Darwin’s Doubt: Giving a Case for Intelligent Design

Featuring Dr. Stephen Meyer, Director of the Center for Science & Culture
Past Event February 8, 2017 Living Oaks Church - Thousand Oaks, CA
In the Origin of Species, Darwin openly acknowledged important weaknesses in his theory and professed his own doubts about key aspects of it. Yet today’s public defenders of a Darwin-only science curriculum apparently do not want these, or any other scientific doubts about contemporary Darwinian theory, reported to students.

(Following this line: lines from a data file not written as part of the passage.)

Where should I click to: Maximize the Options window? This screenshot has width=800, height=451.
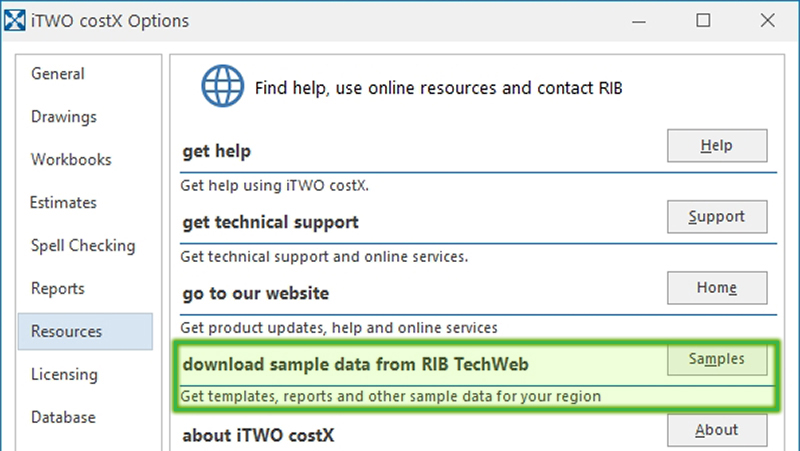pyautogui.click(x=703, y=20)
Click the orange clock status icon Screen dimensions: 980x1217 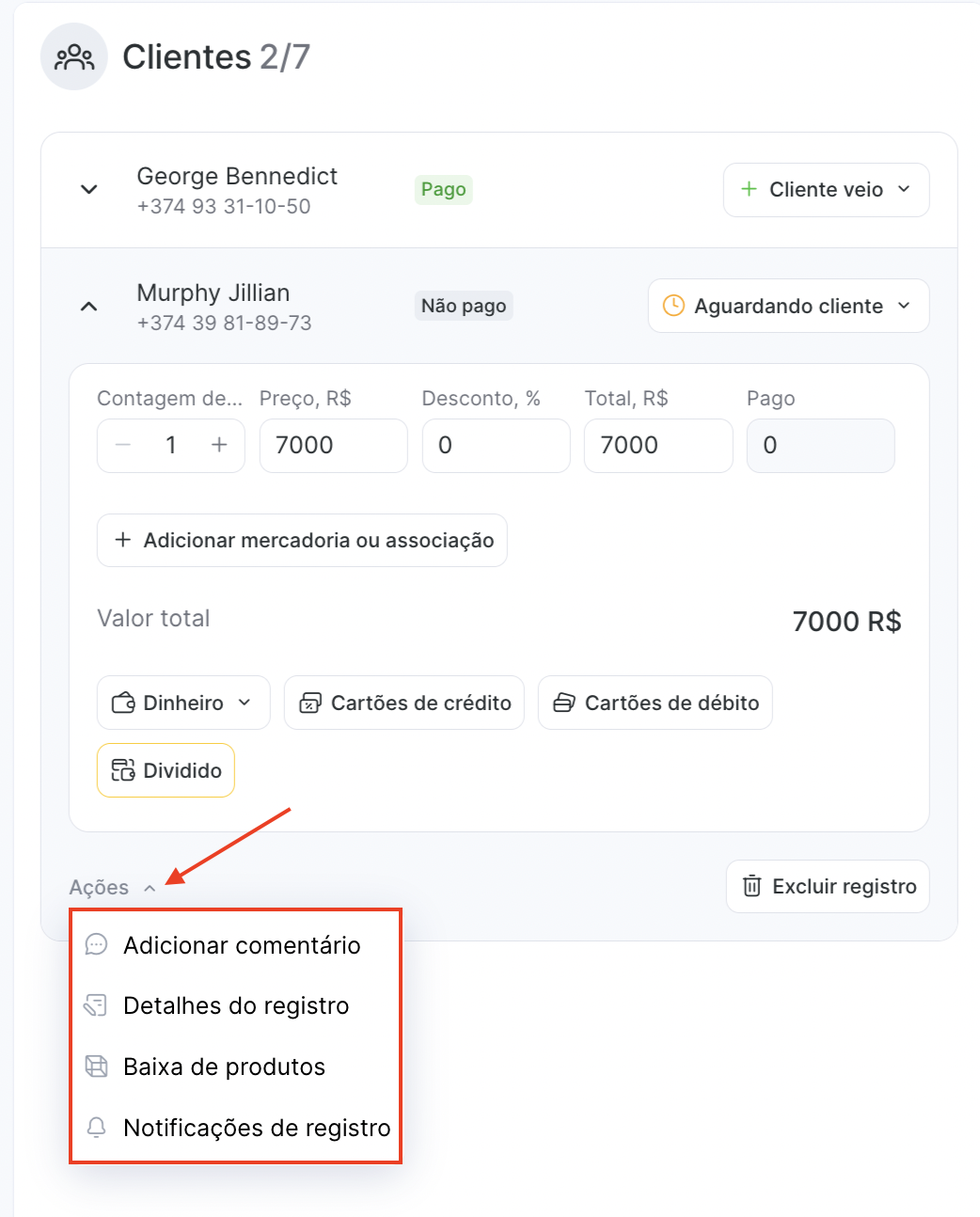click(x=673, y=306)
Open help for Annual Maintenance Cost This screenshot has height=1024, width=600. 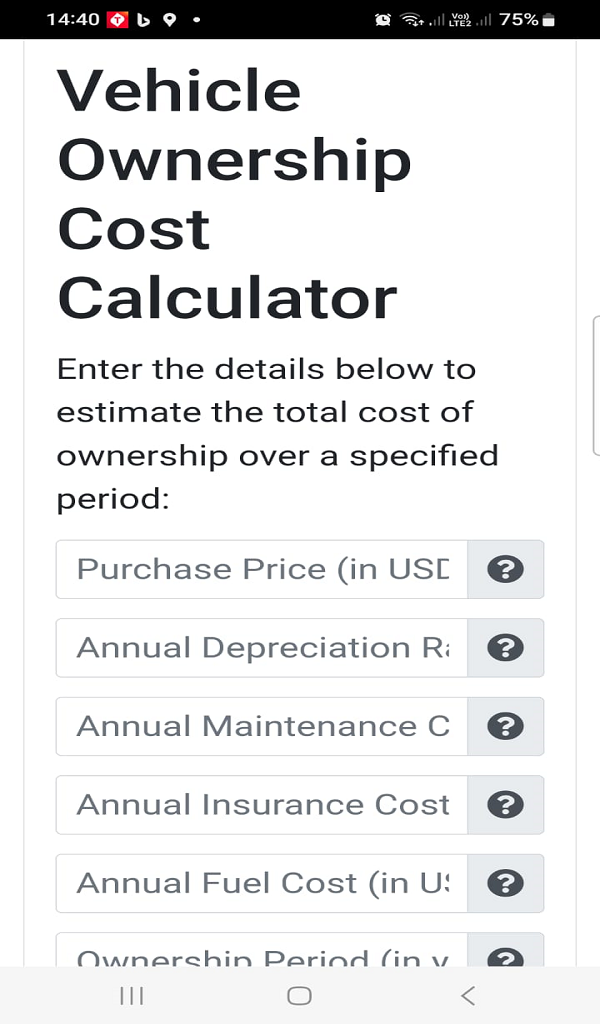505,727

In Stephen Meyer's latest book, Darwin’s Doubt: The Explosive Origin of Animal Life and the Case for Intelligent Design, he addresses Darwin’s most significant doubt and how a seemingly isolated anomaly that Darwin acknowledged almost in passing has grown to become illustrative of a fundamental problem for all of evolutionary biology.

Don’t miss your chance to hear Dr. Stephen Meyer make a powerful case for intelligent design in Thousand Oaks, CA on February 8.

WHEN: Wednesday, February 8, 2017, 6:30-8:30 pm

Living Oaks Church
1033 Business Center Circle
Newbury Park, CA 91320

COST: $15 to attend Dr. Meyer’s lecture

This lecture is part of the Get a Grip series presented by Living Oaks Church. For more information, visit Living Oaks Church.

Stephen C. Meyer is a Cambridge University-trained philosopher of science and the author of peer-reviewed publications in technical, scientific, philosophical and other books and journals. Most recently, he is the author of the New York Times best seller Darwin’s Doubt: The Explosive Origin of Animal Life and the Case for Intelligent Design (HarperOne, 2013). In his first book on intelligent design, Signature in the Cell: DNA and the Evidence for Intelligent Design (HarperOne, 2009), Meyer examined only the mystery of the origin of life. With Darwin’s Doubt, he expands the scope of the case for ID to the whole sweep of life’s history. Meyer’s research goes to the very source of the mystery of life: its origin, and more specifically the origin of biological information. His research and writings in the field represent the cutting edge of the argument for design.